MMCTNet: Multi-Modal Conv-Transformer Network for Predicting Good and Poor Outcomes in Cardiac Arrest Patients

Xiuli Bi1, Shizhan Tang1, Zonglin Yang1, Xin Deng1, Bin Xiao1, Pietro LiĆ²2
1Chongqing Key Laboratory of Image Cognition, Chongqing University of Posts andTelecommunications,Chongqing 400065, China, 2the Department of Computer Science and Technology, University of Cambridge, U.K.


Abstract

Objective: Electroencephalography (EEG) has been demonstrated to be a valuable tool for predicting neurological outcomes after cardiac arrest. However its complexity limits timely interpretation. In consequently, we propose a Multi-Modal Conv-Transformer network to accurately and timely assess probability of coma recovery with complex EEG.

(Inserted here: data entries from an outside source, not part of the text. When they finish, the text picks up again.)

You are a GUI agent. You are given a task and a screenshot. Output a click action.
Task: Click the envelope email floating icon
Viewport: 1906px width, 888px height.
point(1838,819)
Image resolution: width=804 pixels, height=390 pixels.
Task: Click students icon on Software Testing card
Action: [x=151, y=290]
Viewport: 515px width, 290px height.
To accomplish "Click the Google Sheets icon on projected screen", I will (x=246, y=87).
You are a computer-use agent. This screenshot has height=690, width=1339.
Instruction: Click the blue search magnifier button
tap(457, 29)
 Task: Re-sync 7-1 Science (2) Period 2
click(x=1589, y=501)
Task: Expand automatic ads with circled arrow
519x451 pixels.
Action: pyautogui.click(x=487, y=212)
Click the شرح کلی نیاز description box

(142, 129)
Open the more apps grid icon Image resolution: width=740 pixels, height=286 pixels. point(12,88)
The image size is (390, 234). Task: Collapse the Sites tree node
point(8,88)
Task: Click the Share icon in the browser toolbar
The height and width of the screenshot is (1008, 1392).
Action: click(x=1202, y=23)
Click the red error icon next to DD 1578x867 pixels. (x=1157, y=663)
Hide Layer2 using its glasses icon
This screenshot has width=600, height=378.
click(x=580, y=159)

Method: Our proposed method is divided into two parts: In pre-processing part, we selected the most recent EEG for 12, 24, 48, and 72 h from each patient. The EEG was segmented into 10-second equal-length slices and filtered using a 5th-order Butterworth bandpass filter (0.5-30 Hz). Then, the time-frequency spectrograms of each channel of EEG as a kind of modal input to the network, were extracted by short-time Fourier transform (STFT). The second part, feature extraction and prediction, is performed by the network model we built. The network is a two-branch structure. In the branch with 1-D signal as input, we used the large kernel convolution structure to extract the spatial-correlation between different polar associations of EEG; in the branch with spectrogram as input, we use the module before the classification layer of ResNet18 as a feature extractor to obtain the spectrogram features. The features output from the two branches are connected and input to the Transformer. By Transformer encoder module captures the long-term dependencies of the EEG signal, allowing the network to learn time-correlation features of the input EEG. Finally the features were input the fully connected layers to predict the results.

Results: Our (CQUPT_FP_mana) method was evaluated using the challenge validation dataset, and we obtained the best challenge metric score of 0.21, 0.30, 0.42, 0.48 corresponding to 12 h, 24 h, 48 h and 72 h in the unofficial stage. Scores of 0.26, 0.40, 0.49 and 0.59 were obtained in local ten-fold cross-validation using only the open challenge training set corresponding to different times.